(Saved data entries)
--*--

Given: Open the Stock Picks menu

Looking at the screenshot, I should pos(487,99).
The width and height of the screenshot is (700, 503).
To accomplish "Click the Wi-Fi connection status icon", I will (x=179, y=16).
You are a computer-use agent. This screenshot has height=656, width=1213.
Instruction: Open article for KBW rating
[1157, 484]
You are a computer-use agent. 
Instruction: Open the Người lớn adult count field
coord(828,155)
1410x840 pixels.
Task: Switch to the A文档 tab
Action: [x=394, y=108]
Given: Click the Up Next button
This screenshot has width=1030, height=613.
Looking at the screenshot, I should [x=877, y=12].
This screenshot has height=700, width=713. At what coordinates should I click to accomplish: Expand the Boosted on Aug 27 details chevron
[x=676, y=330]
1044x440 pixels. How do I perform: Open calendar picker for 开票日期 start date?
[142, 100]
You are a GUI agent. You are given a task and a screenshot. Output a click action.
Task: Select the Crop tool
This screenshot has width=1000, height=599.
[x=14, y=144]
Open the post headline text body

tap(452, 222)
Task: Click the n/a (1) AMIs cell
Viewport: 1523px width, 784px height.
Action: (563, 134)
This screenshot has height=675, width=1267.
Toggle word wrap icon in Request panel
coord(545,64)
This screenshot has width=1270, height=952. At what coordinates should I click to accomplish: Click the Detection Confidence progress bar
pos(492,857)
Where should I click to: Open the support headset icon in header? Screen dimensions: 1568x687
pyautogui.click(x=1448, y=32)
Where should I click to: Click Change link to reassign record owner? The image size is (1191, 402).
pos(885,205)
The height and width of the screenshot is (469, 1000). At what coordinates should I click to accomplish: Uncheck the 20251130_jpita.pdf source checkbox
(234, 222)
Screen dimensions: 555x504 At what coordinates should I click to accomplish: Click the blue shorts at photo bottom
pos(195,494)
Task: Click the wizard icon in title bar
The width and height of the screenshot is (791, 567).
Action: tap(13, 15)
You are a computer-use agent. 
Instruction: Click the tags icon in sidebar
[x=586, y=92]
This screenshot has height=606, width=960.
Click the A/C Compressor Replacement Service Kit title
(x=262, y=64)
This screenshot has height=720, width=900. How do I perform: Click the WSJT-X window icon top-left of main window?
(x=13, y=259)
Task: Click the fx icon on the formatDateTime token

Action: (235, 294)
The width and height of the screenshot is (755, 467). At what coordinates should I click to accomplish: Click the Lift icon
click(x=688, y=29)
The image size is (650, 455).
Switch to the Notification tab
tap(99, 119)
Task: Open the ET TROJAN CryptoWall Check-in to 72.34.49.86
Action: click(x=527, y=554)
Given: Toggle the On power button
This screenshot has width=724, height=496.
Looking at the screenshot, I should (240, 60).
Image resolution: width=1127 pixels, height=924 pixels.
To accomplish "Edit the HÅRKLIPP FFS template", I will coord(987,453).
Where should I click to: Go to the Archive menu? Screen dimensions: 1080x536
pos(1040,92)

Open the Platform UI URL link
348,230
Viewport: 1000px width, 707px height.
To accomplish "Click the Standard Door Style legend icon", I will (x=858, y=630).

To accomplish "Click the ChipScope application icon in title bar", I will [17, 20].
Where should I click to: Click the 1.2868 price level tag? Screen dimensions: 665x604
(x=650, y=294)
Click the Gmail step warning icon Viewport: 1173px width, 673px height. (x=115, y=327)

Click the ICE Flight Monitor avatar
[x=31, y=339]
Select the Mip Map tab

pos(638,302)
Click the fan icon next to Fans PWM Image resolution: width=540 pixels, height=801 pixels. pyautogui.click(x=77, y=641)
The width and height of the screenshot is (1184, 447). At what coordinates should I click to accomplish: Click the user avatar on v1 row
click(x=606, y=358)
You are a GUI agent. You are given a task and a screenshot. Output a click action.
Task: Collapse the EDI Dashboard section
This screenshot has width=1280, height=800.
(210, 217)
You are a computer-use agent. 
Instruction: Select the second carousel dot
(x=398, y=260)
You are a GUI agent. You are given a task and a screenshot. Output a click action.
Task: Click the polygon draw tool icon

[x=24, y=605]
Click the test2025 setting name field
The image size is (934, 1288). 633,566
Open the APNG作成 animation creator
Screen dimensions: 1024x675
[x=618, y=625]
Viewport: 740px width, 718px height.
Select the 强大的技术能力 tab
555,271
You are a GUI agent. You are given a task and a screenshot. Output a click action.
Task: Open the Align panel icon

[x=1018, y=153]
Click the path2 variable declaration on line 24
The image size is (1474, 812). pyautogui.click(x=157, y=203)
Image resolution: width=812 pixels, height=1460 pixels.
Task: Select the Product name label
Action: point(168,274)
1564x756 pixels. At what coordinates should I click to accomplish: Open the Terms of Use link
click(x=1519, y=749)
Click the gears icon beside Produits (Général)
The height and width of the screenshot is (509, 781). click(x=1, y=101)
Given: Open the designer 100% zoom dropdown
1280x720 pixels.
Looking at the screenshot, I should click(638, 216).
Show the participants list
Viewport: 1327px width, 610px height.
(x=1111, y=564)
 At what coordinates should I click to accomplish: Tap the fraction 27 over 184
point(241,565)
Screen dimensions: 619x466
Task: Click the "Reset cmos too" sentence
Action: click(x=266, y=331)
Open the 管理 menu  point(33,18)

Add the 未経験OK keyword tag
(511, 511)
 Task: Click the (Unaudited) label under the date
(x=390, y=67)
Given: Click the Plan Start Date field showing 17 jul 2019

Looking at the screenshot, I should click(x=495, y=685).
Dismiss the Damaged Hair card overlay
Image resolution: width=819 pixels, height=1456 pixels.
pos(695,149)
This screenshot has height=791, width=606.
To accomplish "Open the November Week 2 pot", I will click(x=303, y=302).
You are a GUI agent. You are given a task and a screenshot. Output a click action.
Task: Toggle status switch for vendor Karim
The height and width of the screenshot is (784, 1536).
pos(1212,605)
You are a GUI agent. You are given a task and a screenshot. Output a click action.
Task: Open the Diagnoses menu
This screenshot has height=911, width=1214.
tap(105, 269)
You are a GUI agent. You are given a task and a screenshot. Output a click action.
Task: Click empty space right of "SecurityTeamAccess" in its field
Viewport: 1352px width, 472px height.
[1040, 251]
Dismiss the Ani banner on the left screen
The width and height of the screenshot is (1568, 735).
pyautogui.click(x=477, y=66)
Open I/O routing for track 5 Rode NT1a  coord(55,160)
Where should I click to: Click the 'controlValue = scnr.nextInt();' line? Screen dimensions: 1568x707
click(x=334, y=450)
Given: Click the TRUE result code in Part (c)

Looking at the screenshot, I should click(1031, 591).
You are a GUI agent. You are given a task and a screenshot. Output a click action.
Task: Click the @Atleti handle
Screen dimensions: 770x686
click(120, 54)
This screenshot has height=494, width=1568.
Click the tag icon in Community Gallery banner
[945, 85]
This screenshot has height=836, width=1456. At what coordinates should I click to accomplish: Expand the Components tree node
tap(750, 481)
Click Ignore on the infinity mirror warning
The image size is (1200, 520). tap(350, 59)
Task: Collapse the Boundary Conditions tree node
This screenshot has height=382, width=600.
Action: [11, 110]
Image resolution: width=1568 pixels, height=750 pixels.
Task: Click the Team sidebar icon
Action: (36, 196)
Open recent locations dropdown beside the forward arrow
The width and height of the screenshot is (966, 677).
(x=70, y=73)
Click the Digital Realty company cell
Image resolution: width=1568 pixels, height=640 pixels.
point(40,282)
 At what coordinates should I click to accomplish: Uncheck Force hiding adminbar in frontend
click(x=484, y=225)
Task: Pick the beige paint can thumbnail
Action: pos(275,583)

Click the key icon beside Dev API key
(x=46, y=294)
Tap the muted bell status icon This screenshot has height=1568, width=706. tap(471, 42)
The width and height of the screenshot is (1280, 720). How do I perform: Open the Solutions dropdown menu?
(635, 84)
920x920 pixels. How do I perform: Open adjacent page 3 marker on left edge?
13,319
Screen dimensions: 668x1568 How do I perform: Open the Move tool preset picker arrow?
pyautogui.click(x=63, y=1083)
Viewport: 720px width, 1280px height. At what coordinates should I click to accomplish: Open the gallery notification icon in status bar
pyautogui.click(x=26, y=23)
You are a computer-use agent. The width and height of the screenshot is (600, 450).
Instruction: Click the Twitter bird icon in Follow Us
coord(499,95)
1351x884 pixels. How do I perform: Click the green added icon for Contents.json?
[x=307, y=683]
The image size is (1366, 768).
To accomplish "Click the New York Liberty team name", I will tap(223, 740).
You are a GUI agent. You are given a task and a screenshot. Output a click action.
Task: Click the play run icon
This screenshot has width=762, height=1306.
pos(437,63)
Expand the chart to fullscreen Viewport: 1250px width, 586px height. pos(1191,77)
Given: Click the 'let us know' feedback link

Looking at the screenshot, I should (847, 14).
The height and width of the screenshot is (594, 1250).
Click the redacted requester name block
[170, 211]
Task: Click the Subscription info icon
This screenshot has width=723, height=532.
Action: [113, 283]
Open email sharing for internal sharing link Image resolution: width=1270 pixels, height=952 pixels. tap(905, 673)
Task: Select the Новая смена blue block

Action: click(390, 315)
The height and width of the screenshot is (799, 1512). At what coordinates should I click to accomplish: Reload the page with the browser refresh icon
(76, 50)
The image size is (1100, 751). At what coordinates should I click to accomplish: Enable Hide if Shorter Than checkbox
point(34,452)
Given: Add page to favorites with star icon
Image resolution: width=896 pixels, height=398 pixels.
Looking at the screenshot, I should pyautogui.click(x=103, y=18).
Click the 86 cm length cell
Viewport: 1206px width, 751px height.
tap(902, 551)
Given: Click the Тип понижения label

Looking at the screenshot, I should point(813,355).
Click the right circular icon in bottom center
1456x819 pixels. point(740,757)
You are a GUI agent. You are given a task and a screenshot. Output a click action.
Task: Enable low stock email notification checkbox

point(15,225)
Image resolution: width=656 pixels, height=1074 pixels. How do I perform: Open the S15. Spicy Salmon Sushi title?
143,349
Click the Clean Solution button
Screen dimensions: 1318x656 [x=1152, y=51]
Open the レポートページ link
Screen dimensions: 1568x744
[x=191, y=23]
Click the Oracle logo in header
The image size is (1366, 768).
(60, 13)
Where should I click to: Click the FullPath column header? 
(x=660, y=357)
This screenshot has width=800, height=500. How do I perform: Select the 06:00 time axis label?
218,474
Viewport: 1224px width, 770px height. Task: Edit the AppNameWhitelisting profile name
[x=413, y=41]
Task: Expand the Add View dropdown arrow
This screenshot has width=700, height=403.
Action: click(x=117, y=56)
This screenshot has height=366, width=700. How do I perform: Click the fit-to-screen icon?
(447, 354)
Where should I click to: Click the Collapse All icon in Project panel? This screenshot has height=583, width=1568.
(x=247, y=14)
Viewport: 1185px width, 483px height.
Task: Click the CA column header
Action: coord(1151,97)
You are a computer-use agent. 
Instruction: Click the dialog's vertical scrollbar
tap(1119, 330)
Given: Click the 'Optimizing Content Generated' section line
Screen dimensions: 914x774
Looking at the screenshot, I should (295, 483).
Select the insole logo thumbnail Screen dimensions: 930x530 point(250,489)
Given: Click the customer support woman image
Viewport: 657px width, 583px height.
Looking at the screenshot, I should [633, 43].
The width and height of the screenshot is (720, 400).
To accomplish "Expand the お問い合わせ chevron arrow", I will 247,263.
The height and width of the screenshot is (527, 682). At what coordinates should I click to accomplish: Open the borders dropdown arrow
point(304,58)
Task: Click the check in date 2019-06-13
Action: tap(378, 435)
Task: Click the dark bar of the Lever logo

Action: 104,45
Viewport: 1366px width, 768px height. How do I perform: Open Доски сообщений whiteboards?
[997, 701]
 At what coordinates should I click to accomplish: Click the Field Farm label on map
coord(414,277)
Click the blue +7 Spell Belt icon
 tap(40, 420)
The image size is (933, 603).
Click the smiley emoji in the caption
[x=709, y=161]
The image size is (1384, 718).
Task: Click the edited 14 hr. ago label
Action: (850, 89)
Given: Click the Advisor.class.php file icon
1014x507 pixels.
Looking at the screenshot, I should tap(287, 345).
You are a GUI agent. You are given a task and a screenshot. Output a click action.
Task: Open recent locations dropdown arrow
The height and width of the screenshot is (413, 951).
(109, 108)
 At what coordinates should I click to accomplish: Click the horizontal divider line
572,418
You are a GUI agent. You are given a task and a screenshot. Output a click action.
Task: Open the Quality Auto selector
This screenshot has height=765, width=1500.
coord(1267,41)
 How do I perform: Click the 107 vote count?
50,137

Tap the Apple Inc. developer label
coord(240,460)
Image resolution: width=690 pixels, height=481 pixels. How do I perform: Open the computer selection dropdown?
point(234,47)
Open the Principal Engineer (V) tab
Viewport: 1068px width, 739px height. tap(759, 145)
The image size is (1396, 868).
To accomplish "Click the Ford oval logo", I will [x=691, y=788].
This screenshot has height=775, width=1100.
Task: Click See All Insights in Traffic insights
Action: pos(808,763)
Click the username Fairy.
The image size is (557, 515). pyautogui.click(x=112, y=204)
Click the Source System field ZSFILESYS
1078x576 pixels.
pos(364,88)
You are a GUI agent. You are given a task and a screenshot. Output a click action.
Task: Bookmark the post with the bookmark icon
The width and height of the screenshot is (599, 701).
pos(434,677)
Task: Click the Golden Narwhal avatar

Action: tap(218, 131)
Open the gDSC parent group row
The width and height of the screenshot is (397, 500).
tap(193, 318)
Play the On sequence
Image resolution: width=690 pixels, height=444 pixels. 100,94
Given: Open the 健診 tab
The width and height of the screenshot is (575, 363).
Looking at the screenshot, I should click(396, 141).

--*--

### Work task
Check each line of the records for the word "recent" and extract those that contain it.

### Completed exercise
Open recent locations dropdown beside the forward arrow
Task: Open recent locations dropdown arrow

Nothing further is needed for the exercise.